Im dritten Durchgang lag der Weltranglisten-64. bereits mit 0:3 und 2:5 zurück und musste beim Stand von 4:5 sogar einen Satzball von Stakhovsky (ATP-Ne. 127) abwehren. Es ist erst das zweite Mal in dieser Saison, dass Mischa Zverev bei einem Turnier die ersten beiden Runde übersteht. Beim Masters in Monte Carlo war der Linkshänder in seiner dritten Partie gescheitert. Im Stade Roland Garros hatte der Davis-Cup-Spieler zuvor noch nie in der dritten Runde gestanden.

Dort trifft Mischa Zverev, der gegen den 32-jährigen Ukrainer fünf seiner 17 Breakchancen verwandelte, am Samstag auf US-Open-Finalist Kevin Anderson. Der an Position sechs gesetzt Südafrikaner bezwang Pablo Cuevas aus Uruguay mit 6:3, 3:6, 7:6 (7:5), 6:4.

Zuletzt hatte Zverev bei den US-Open im Vorjahr das Achtelfinale bei einem Major erreicht, sein bestes Grand-Slam-Ergebnis war die Viertelfinal-Teilnahme bei den Australian Open im gleichen Jahr.

Mischa folgt seinem Bruder Sascha Zverev in die dritte Runde

Vor Zverev war in Paris am Donnerstag bereits Maximilian Marterer mit einer beeindruckenden Leistung in die dritte Runde eingezogen. Der Nürnberger bezwang am Donnerstag das 19 Jahre alte kanadische Supertalent Denis Shapovalov 5:7, 7:6 (7:4), 7:5, 6:4 und trifft nun auf Jürgen Zopp (Estland). Jan-Lennard Struff schied nach einem 6:4, 6:7 (5:7), 2:6, 2:6 gegen Steve Johnson (USA) dagegen aus.

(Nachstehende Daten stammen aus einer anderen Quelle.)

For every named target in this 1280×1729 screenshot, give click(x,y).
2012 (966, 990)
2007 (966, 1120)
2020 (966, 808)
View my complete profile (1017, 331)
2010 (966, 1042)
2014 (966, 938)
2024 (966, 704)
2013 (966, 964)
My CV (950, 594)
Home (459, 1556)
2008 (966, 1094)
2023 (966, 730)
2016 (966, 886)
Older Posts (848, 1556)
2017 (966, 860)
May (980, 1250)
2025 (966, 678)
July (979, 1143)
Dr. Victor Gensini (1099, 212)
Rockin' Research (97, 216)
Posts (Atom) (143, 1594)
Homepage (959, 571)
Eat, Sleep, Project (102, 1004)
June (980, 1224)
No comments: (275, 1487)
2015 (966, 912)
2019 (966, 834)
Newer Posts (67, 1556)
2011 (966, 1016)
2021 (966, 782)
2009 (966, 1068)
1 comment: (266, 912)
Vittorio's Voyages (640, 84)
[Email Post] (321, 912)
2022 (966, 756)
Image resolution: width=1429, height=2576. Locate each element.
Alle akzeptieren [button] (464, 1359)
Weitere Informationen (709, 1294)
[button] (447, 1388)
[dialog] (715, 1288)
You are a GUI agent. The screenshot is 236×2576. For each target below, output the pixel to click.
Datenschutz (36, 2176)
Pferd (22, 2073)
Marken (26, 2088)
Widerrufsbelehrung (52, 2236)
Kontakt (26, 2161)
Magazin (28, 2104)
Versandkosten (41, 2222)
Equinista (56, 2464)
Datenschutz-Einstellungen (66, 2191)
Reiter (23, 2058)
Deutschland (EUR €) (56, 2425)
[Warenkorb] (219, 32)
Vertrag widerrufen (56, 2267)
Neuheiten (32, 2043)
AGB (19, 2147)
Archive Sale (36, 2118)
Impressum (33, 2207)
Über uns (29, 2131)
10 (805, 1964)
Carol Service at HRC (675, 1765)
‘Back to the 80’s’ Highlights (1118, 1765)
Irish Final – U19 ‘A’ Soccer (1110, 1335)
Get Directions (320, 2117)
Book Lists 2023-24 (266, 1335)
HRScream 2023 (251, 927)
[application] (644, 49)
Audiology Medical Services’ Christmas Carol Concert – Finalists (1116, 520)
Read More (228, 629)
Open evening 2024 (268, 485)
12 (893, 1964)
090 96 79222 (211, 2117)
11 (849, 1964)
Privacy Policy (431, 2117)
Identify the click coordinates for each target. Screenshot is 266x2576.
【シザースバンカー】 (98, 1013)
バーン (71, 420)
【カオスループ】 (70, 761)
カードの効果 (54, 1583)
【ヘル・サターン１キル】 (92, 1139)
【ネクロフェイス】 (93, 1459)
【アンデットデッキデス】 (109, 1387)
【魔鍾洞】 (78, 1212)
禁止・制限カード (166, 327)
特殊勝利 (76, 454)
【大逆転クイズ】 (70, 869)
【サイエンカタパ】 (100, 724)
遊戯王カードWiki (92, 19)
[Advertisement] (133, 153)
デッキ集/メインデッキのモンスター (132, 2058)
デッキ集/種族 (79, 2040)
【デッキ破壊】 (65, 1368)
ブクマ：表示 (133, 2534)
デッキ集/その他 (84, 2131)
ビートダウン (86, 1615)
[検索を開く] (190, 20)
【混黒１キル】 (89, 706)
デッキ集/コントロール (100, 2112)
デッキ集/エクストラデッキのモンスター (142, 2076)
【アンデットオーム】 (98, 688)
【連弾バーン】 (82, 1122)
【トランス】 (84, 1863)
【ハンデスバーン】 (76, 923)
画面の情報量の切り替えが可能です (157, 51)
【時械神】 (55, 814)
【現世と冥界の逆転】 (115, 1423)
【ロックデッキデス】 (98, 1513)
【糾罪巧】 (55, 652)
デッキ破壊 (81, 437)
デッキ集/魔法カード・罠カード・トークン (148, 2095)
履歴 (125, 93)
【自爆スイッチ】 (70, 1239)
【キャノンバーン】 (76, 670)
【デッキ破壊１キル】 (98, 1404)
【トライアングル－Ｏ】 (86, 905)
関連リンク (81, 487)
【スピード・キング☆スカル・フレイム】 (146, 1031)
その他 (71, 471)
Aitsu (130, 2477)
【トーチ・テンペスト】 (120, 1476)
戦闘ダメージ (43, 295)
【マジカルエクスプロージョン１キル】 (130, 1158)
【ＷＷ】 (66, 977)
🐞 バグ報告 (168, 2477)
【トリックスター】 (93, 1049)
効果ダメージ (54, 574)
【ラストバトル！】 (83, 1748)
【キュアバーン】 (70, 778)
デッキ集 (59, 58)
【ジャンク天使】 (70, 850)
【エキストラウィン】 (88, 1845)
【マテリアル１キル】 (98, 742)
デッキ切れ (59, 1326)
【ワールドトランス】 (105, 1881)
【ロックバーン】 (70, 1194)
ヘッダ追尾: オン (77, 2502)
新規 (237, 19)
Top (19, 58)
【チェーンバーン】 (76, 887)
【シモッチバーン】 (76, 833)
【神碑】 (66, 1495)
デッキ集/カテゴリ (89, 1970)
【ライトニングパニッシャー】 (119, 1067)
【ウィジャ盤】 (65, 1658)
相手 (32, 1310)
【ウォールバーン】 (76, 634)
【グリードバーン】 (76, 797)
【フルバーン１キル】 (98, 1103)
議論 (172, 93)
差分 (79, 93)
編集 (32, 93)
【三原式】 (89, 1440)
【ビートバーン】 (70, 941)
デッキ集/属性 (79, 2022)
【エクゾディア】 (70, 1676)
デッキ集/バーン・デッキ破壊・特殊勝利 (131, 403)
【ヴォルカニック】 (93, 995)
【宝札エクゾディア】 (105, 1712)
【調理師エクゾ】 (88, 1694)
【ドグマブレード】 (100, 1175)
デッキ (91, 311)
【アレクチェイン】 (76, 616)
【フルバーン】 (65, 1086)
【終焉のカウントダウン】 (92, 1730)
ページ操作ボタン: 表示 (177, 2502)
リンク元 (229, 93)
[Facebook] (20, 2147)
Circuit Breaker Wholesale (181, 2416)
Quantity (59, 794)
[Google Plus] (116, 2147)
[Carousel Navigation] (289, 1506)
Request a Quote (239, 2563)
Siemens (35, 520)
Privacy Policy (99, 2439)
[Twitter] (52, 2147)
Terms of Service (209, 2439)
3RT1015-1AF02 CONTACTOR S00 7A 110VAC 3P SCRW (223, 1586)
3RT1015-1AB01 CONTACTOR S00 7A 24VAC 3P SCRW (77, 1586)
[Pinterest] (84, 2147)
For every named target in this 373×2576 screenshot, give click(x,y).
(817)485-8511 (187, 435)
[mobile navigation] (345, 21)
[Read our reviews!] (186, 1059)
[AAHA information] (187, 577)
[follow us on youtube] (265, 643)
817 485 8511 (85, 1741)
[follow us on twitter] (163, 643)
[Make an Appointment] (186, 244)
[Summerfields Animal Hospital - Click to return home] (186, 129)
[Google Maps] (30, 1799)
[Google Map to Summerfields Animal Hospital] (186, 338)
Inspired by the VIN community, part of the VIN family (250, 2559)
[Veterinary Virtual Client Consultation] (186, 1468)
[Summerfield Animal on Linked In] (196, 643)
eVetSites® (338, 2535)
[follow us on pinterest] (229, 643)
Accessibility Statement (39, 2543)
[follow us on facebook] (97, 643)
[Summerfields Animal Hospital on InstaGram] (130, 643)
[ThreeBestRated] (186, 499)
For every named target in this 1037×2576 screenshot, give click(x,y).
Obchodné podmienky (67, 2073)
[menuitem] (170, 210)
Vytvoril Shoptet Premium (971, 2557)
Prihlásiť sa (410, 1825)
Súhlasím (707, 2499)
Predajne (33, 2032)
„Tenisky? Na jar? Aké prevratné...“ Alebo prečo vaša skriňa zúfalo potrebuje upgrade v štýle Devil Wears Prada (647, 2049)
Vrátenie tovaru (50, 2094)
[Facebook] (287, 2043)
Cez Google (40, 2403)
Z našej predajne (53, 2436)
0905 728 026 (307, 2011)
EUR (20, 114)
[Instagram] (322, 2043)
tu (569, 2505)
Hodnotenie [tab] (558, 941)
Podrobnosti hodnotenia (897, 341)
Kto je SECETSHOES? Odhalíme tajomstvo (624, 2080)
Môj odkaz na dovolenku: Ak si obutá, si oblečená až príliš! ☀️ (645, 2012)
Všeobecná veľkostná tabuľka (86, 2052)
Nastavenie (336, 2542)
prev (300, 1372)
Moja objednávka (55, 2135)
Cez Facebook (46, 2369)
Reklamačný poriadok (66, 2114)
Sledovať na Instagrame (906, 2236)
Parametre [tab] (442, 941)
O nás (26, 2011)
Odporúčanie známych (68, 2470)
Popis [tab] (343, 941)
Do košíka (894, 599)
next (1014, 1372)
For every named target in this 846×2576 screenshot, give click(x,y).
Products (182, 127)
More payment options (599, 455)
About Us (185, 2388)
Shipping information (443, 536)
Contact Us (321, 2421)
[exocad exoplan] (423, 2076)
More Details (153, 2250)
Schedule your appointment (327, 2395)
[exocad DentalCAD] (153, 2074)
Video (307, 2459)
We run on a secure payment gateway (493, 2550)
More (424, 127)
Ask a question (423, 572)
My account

Zverevs jüngerer Bruder Alexander (Hamburg) war bereits am Mittwoch durch einen Fünfsatzerfolg gegen den Serben Dusan Lajovic in die dritte Runde vorgestoßen. Er trifft dort am Freitag auf Damir Dzumhur (Weißrussland/Nr. 26). Philipp Kohlschreiber (Augsburg), Florian Mayer (München), Oscar Otte (Köln) und Peter Gojowczyk (München) waren derweil in ihren Auftaktmatches ausgeschieden.